Rao pousse un long soupir :
‑ Si ton arbre donnait au moins quelque chose à manger ! Je n’aurais plus besoin de travailler durement dans les champs.
Nirantali brise une branche, il en sort du lait. Rao y goutte puis fait la grimace :
‑ Le lait de ma vache est bien meilleur que celui de ton arbre.
Rao se plaint de nouveau :
‑ Pourquoi ton arbre ne porte-t-il pas de fruits ?
À ces mots, Nirantali, qui a bon cœur, fait apparaître des figues sur les branches. Mais cela ne convient toujours pas à Rao.
‑ Maintenant les feuilles sont trop grandes, elles cachent les fruits. Il faudra que je monte très haut pour les cueillir, c’est dangereux !
– Tu n’es jamais content, Rao ! Eh bien ! ce sont les oiseaux qui se régaleront de ces fruits et non les hommes.
Nirantali tourne le dos à Rao et s’en va. Il pourra toujours essayer de l’appeler, désormais la Mère du Monde ne se montrera plus : les hommes sont bien trop agaçants.

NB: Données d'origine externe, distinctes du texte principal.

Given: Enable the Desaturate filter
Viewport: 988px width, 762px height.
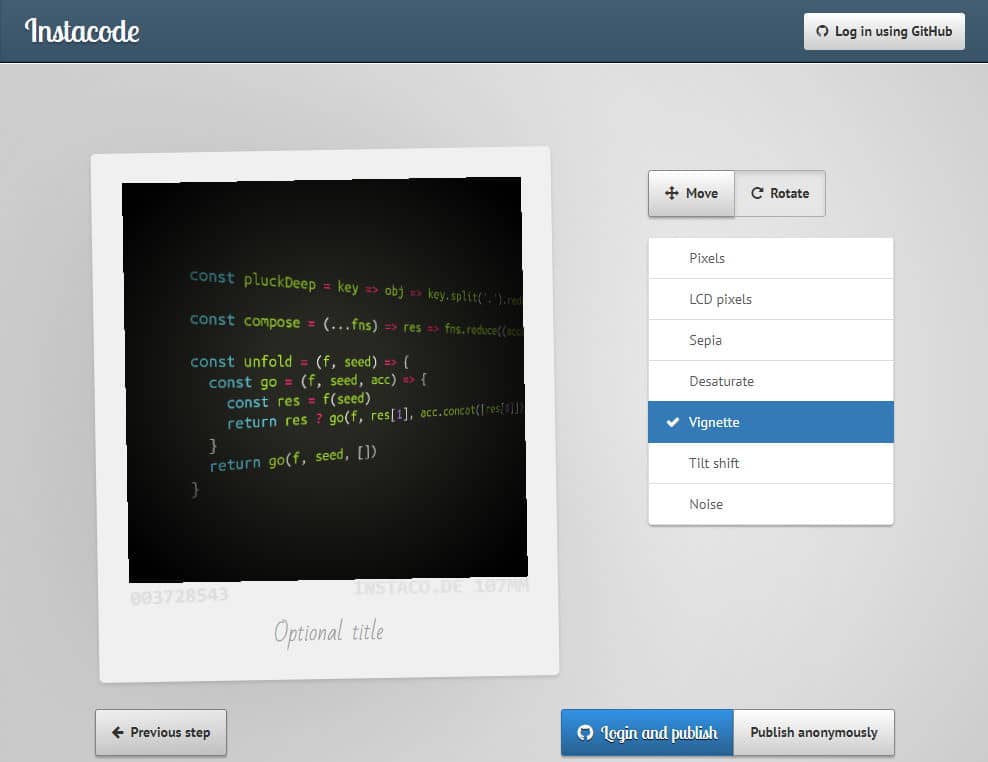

projet d'illustration F. Malaval, pâte à modeler
Rao n’est pas très fier, il s’assoit sous le grand banian pour réfléchir. Au-dessus de lui, les oiseaux chantent et gazouillent, il leur demande :
– Que dites-vous ?
– Mille mercis à Nirantali !
Et Rao sourit, il a compris : le fruit le plus doux, c’est toujours celui qu’on reçoit sans l’avoir demandé.